Making a Difference for Our Manatees

Making a Difference for Our Manatees

Depending on their injuries, health needs, or age, some manatees may stay in the facility for as long as two or three years. Often times, pregnant manatees give birth at the facility. Returning the mother cow and her calf into the water is a delicate balance of ensuring they are not just strong and healthy, but that they are returned to their warm water sites. The MRP program also keeps track of some of the young manatees to ensure they are successful in the wild.

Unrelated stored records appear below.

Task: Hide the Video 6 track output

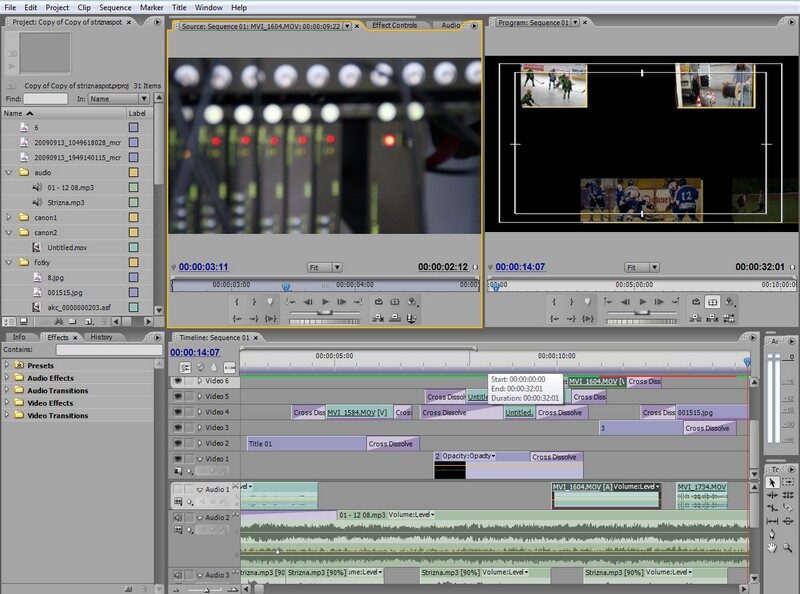Action: 178,381
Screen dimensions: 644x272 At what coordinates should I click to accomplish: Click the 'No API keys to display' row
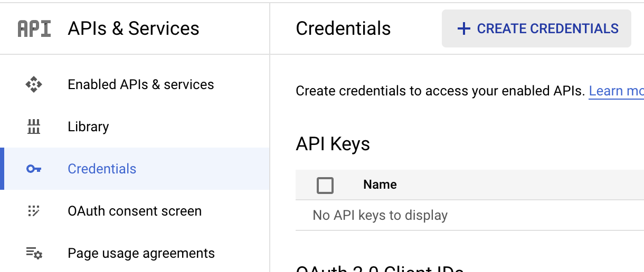(380, 215)
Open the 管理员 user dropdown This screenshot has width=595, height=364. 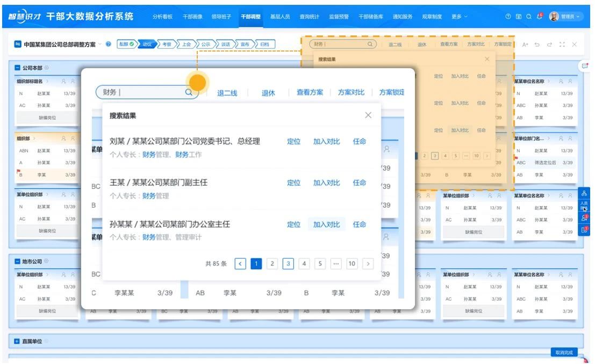pyautogui.click(x=565, y=17)
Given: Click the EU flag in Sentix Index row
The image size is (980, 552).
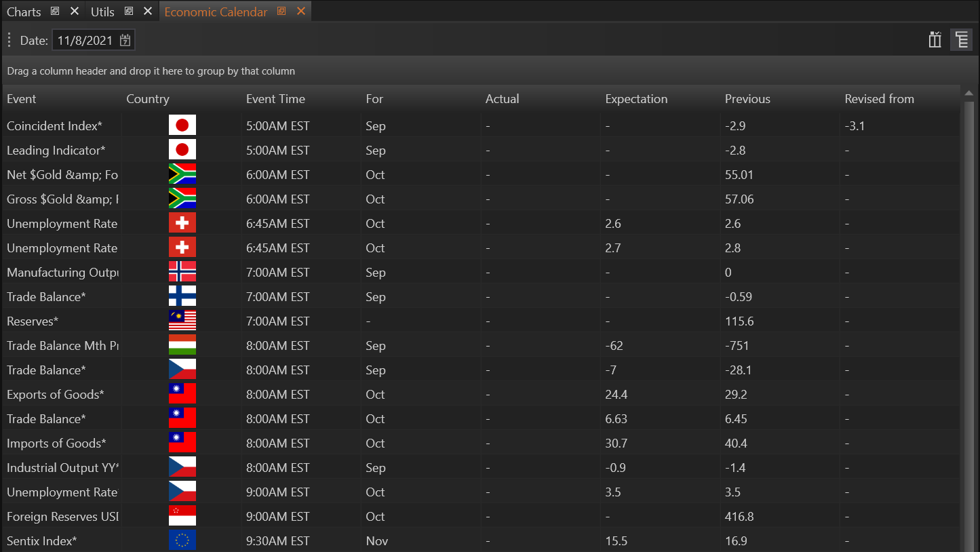Looking at the screenshot, I should point(182,540).
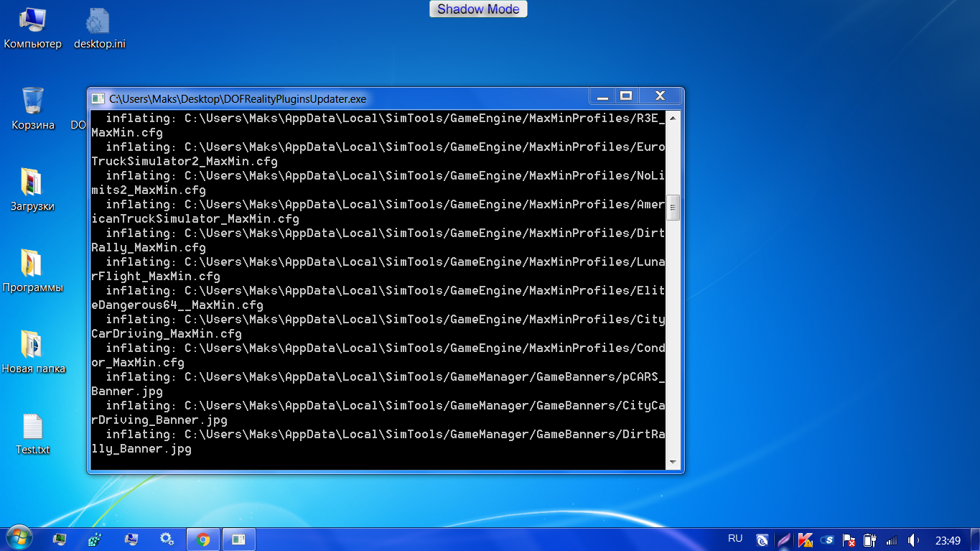Click the Kaspersky tray icon

tap(806, 540)
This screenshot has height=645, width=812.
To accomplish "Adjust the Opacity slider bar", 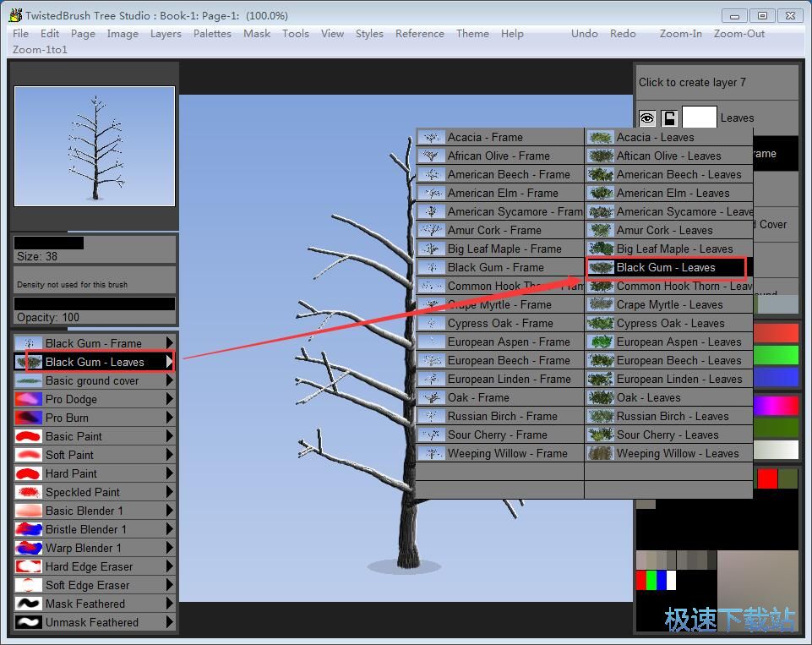I will [95, 303].
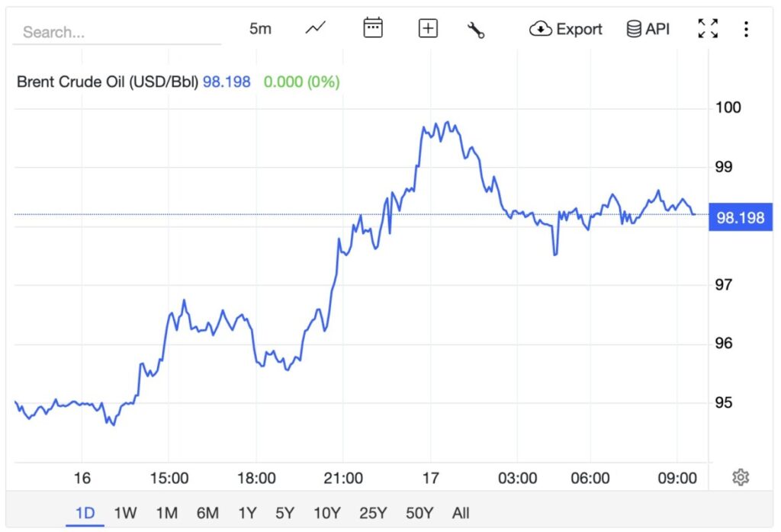Click the Export cloud icon
The width and height of the screenshot is (781, 532).
542,28
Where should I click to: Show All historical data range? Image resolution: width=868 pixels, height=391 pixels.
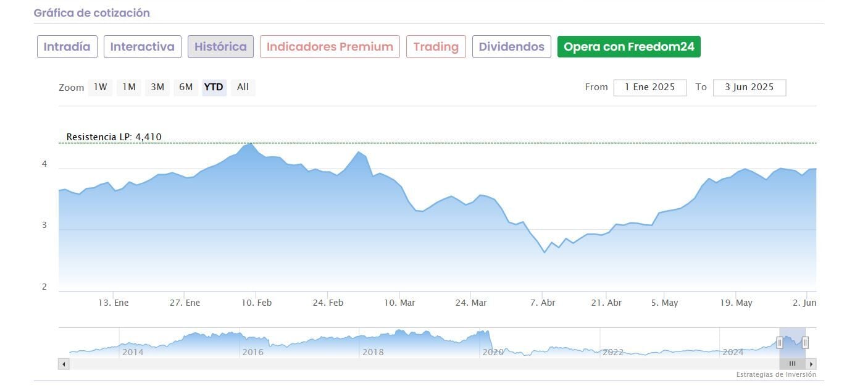pyautogui.click(x=243, y=87)
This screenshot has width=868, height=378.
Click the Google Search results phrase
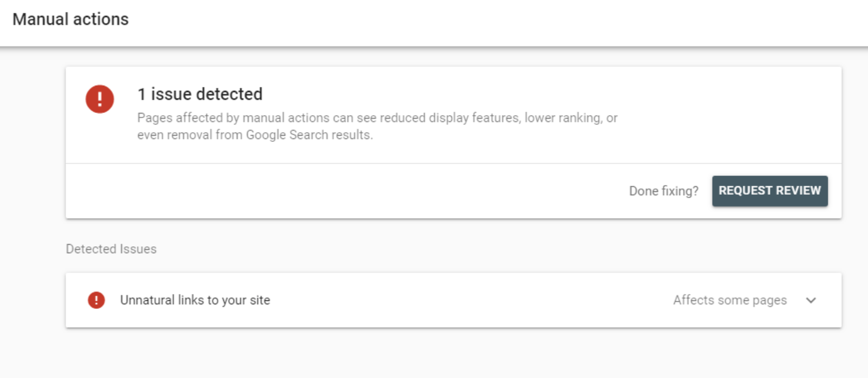click(309, 136)
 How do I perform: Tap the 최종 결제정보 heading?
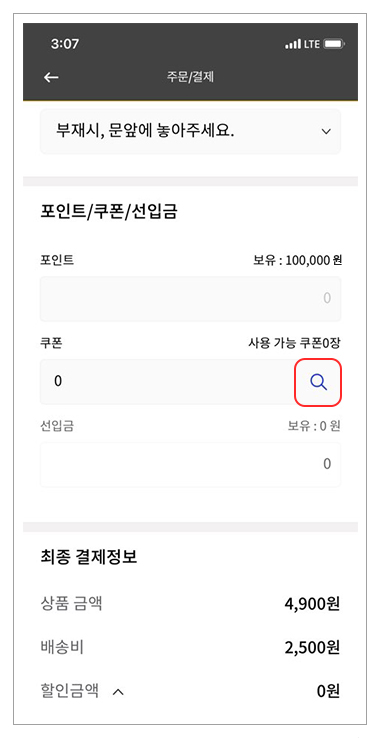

While Virginia and her team are working diligently to help keep one of Florida’s most beloved animals healthy and thriving, she underscores that we can all help. “Be thoughtful about sharing the environment with the animals around you,” she advises. In addition to mindfulness, there are other ways to pitch in too:

Visit and support the center: it’s a non-profit, so you can just come to their front door to visit and make a contribution.

Join the foster friends program to help provide food for the manatees. They eat about 12% of their body weight each day!

Be mindful when you’re in the water: don’t discard monofilament (fishing line) in the water. Be on the lookout and avoid manatees when you’re on your boat, and don’t litter.